There are a number of subtle moments, like the one I just mentioned, throughout Sense and Sensibility. Lee’s direction is expert in its sensitivity and acute observation of these characters. There are flaws here; the film could stand a bit of a trim from the two hours and fifteen minute run time among other things, but that and other flaws are minor compared to the rich pleasures found in Sense and Sensibility.

Movie Review: Before Sunset

Before Sunrise (1995) 

Directed by Richard Linklater

Written by Ethan Hawke, Julie Delpy, Richard Linklater 

Starring Ethan Hawke, Julie Delpy

Release Date January 27th 1995 

Published June 15th, 2004 

Massively moneyed blockbusters are supposed to have sequels, not tiny independent romances with cult followings. Richard Linklater however has always been one to do things differently and thus there is now a sequel to his 1995 romance Before Sunrise. With that film set for release in America in July (it's already been seen in Germany where it premiered at the Berlin), I thought it was a good time to revisit the original and I’m glad I did.

On a train traveling through Europe, two twenty-somethings meet by chance and spend one romantic night in Vienna. Jesse (Ethan Hawke) is an American who came to Europe to see his girlfriend and ends up heartbroken and wandering. Celine (Julie Delpy) is a French college student headed home from Budapest after visiting relatives.

Jesse and Celine bond over their mutual distaste with a couple loudly fighting in indecipherable German. They decide to hang out together in the dining car and what begins as a time-killing conversation becomes a series of smart, witty exchanges and real honest romance. He has to get off in Vienna to catch a plane the next morning, she is supposed to just go straight home but Jesse's charm tempts her enough to jump off the train for one romantic night in Vienna.

A more Hollywood style romance would fly off the rails at this point adding mobsters, thieves or something supernatural to the plot in order to give the characters something more to do than just walk and talk. Writer-Director Richard Linklater is more confident in his writing and especially his dialogue to need any Hollywoodized plot devices. His dialogue and his two amazing actors are all the devices he needs.

As Jesse and Celine laconically wander the streets of Vienna, their conversations twist and turn through such diverse topics as reincarnation (they both believe but Jesse has a unique theory), Feminism (Celine believes it may be a conspiracy to get woman to act more like men so they will have sex more), and the inevitable discussion of each other’s pasts which they handle in part with fake phone calls to best friends.

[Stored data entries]
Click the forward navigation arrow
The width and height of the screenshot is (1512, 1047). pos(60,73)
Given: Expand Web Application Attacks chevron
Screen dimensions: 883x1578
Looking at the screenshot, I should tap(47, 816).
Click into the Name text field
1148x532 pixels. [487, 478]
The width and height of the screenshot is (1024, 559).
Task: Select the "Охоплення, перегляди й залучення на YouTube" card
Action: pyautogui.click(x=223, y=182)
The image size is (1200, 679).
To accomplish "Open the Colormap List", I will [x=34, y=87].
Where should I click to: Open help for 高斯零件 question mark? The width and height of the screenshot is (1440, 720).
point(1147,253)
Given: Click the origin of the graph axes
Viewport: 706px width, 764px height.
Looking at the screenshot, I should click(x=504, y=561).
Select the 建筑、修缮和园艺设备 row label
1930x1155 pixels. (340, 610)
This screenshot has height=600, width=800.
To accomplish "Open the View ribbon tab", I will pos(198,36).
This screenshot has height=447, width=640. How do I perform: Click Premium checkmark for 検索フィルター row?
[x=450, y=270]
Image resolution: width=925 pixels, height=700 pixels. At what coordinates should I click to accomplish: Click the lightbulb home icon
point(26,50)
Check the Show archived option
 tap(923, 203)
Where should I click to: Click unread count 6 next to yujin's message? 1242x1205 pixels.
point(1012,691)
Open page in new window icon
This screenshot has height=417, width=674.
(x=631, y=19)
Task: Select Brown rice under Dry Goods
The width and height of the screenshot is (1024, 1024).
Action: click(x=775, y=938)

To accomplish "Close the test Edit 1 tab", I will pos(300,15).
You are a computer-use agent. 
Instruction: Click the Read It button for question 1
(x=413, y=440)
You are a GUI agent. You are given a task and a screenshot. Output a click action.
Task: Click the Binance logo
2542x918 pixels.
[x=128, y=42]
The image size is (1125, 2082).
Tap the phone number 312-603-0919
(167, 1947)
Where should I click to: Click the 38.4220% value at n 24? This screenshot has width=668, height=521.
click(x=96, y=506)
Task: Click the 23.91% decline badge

(PROBLEM):
Continue the review of Before Sunrise from the point where it ends.

(OUTPUT OF THE EXERCISE):
The conversations border on cuteness but the two actors are good at steering away from anything that might be considered cloying. Julie Delpy is a revelation. She looks like your classic French ingenue, the type of shrinking violet that could be blown away by a stiff wind. She changes that right from the start by jumping right into the heavy conversation with the sardonic and clever Hawke and matching him word for clever word. She also curses like a sailor, but an unbelievably sexy French sailor.

What a wonderfully romantic idea. Meeting a stranger on a train and falling in love in some far out foreign locale for only one night. I have always thought it would be amazing to go Europe with a backpack full of books and a laptop of my own writing and just wander until I find my muse. Before Sunrise allowed me to lose myself in that fantasy with two characters who's wit, intelligence and romance could be just the inspiration I would need.

The sequel, Before Sunset, hits theaters in July 2004 and though I haven't seen it yet, the idea of it evokes Claude Lelouche's masterpiece A Man and A Woman and it's sequel of the same title set 20 years later. Both films are romantic and smart, following strangers who fall in love only to separate soon after. Hopefully, Before Sunset will be a more successful follow up than Lelouche's follow-up, which damaged the first film’s legacy as a classic. I doubt that would happen to Linklater who has yet to make a bad film, at least from this critic’s perspective.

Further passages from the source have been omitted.